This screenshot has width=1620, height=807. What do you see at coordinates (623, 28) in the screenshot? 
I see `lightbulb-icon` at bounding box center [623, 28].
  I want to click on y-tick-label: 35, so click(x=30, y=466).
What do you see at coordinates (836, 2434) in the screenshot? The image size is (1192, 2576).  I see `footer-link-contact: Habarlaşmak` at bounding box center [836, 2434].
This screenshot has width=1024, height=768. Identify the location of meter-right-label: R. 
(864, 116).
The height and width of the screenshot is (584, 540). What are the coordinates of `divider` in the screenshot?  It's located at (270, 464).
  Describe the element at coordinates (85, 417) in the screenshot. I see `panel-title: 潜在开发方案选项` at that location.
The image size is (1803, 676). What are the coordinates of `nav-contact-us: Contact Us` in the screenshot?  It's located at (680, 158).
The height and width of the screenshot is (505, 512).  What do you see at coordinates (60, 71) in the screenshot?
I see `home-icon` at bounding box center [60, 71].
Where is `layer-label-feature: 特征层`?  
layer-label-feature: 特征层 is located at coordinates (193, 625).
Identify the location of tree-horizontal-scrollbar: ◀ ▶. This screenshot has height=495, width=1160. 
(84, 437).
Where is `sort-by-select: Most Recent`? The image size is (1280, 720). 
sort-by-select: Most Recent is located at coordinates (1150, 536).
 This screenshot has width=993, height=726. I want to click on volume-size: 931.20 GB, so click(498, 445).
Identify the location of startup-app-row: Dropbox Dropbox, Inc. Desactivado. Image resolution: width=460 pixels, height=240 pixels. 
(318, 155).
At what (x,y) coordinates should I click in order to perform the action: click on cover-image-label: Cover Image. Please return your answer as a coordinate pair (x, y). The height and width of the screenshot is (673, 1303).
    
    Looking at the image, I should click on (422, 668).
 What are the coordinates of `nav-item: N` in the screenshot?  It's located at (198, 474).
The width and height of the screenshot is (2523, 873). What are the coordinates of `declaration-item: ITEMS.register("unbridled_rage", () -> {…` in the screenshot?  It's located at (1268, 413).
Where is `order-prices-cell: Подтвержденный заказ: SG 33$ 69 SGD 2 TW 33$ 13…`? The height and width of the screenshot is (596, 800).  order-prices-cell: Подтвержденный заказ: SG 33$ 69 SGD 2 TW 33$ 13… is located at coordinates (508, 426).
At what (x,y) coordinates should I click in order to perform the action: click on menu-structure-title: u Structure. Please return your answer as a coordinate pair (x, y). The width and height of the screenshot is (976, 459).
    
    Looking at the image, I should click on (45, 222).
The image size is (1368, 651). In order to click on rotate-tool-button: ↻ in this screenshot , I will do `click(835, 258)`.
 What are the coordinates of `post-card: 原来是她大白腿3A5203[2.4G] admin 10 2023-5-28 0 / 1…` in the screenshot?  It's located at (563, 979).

■ **Your assignment**:
Please reproduce the entire listing above word for word, changing nothing.

■ **Output for this task**:
This screenshot has width=1620, height=807. What do you see at coordinates (623, 28) in the screenshot? 
I see `lightbulb-icon` at bounding box center [623, 28].
  I want to click on y-tick-label: 35, so click(x=30, y=466).
What do you see at coordinates (836, 2434) in the screenshot? The image size is (1192, 2576).  I see `footer-link-contact: Habarlaşmak` at bounding box center [836, 2434].
This screenshot has width=1024, height=768. Identify the location of meter-right-label: R. 
(864, 116).
The height and width of the screenshot is (584, 540). What are the coordinates of `divider` in the screenshot?  It's located at (270, 464).
  Describe the element at coordinates (85, 417) in the screenshot. I see `panel-title: 潜在开发方案选项` at that location.
The image size is (1803, 676). What are the coordinates of `nav-contact-us: Contact Us` in the screenshot?  It's located at (680, 158).
The height and width of the screenshot is (505, 512).  What do you see at coordinates (60, 71) in the screenshot?
I see `home-icon` at bounding box center [60, 71].
Where is `layer-label-feature: 特征层`?  
layer-label-feature: 特征层 is located at coordinates (193, 625).
Identify the location of tree-horizontal-scrollbar: ◀ ▶. This screenshot has height=495, width=1160. 
(84, 437).
Where is `sort-by-select: Most Recent`? The image size is (1280, 720). 
sort-by-select: Most Recent is located at coordinates (1150, 536).
 This screenshot has width=993, height=726. I want to click on volume-size: 931.20 GB, so click(498, 445).
Identify the location of startup-app-row: Dropbox Dropbox, Inc. Desactivado. Image resolution: width=460 pixels, height=240 pixels. 
(318, 155).
At what (x,y) coordinates should I click in order to perform the action: click on cover-image-label: Cover Image. Please return your answer as a coordinate pair (x, y). The height and width of the screenshot is (673, 1303).
    
    Looking at the image, I should click on (422, 668).
 What are the coordinates of `nav-item: N` in the screenshot?  It's located at (198, 474).
The width and height of the screenshot is (2523, 873). What are the coordinates of `declaration-item: ITEMS.register("unbridled_rage", () -> {…` in the screenshot?  It's located at (1268, 413).
Where is `order-prices-cell: Подтвержденный заказ: SG 33$ 69 SGD 2 TW 33$ 13…`? The height and width of the screenshot is (596, 800).  order-prices-cell: Подтвержденный заказ: SG 33$ 69 SGD 2 TW 33$ 13… is located at coordinates (508, 426).
At what (x,y) coordinates should I click in order to perform the action: click on menu-structure-title: u Structure. Please return your answer as a coordinate pair (x, y). The width and height of the screenshot is (976, 459).
    
    Looking at the image, I should click on (45, 222).
The image size is (1368, 651). In order to click on rotate-tool-button: ↻ in this screenshot , I will do `click(835, 258)`.
 What are the coordinates of `post-card: 原来是她大白腿3A5203[2.4G] admin 10 2023-5-28 0 / 1…` in the screenshot?  It's located at (563, 979).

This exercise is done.